■ Aim of the exercise:
After finding the line containing "Notice at collection (911, 1767)" below, please output that line and each following one through the line containing "[Share] (1196, 647)", exactly as written.

____ Records for processing

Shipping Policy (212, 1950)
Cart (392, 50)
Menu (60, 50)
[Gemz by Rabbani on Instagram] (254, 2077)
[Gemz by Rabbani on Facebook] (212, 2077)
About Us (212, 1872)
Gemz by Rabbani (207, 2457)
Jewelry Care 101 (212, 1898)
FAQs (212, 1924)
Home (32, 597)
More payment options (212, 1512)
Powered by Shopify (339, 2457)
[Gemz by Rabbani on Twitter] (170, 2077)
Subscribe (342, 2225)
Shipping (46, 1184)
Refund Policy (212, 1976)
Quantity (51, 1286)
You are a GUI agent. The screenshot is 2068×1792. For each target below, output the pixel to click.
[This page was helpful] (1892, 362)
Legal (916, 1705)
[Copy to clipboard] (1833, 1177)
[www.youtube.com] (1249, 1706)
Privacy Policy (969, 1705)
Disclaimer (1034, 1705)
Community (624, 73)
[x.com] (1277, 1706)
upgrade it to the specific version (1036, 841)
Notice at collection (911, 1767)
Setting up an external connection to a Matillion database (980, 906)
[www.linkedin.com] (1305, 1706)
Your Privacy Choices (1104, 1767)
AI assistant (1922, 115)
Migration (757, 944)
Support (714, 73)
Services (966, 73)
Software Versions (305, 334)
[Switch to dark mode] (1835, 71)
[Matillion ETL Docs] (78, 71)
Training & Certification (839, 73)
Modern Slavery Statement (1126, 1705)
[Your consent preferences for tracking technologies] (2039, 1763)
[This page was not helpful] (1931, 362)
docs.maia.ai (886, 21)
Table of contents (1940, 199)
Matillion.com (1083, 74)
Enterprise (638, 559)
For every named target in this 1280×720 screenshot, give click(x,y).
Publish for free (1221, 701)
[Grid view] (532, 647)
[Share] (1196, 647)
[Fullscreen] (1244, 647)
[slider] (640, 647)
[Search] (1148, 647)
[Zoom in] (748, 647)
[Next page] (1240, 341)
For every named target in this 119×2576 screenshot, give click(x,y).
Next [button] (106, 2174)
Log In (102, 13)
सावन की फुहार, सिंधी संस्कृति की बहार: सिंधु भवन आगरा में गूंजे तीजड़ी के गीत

________

■ Finished task:
Notice at collection (911, 1767)
Setting up an external connection to a Matillion database (980, 906)
[www.linkedin.com] (1305, 1706)
Your Privacy Choices (1104, 1767)
AI assistant (1922, 115)
Migration (757, 944)
Support (714, 73)
Services (966, 73)
Software Versions (305, 334)
[Switch to dark mode] (1835, 71)
[Matillion ETL Docs] (78, 71)
Training & Certification (839, 73)
Modern Slavery Statement (1126, 1705)
[Your consent preferences for tracking technologies] (2039, 1763)
[This page was not helpful] (1931, 362)
docs.maia.ai (886, 21)
Table of contents (1940, 199)
Matillion.com (1083, 74)
Enterprise (638, 559)
For every named target in this 1280×720 screenshot, give click(x,y).
Publish for free (1221, 701)
[Grid view] (532, 647)
[Share] (1196, 647)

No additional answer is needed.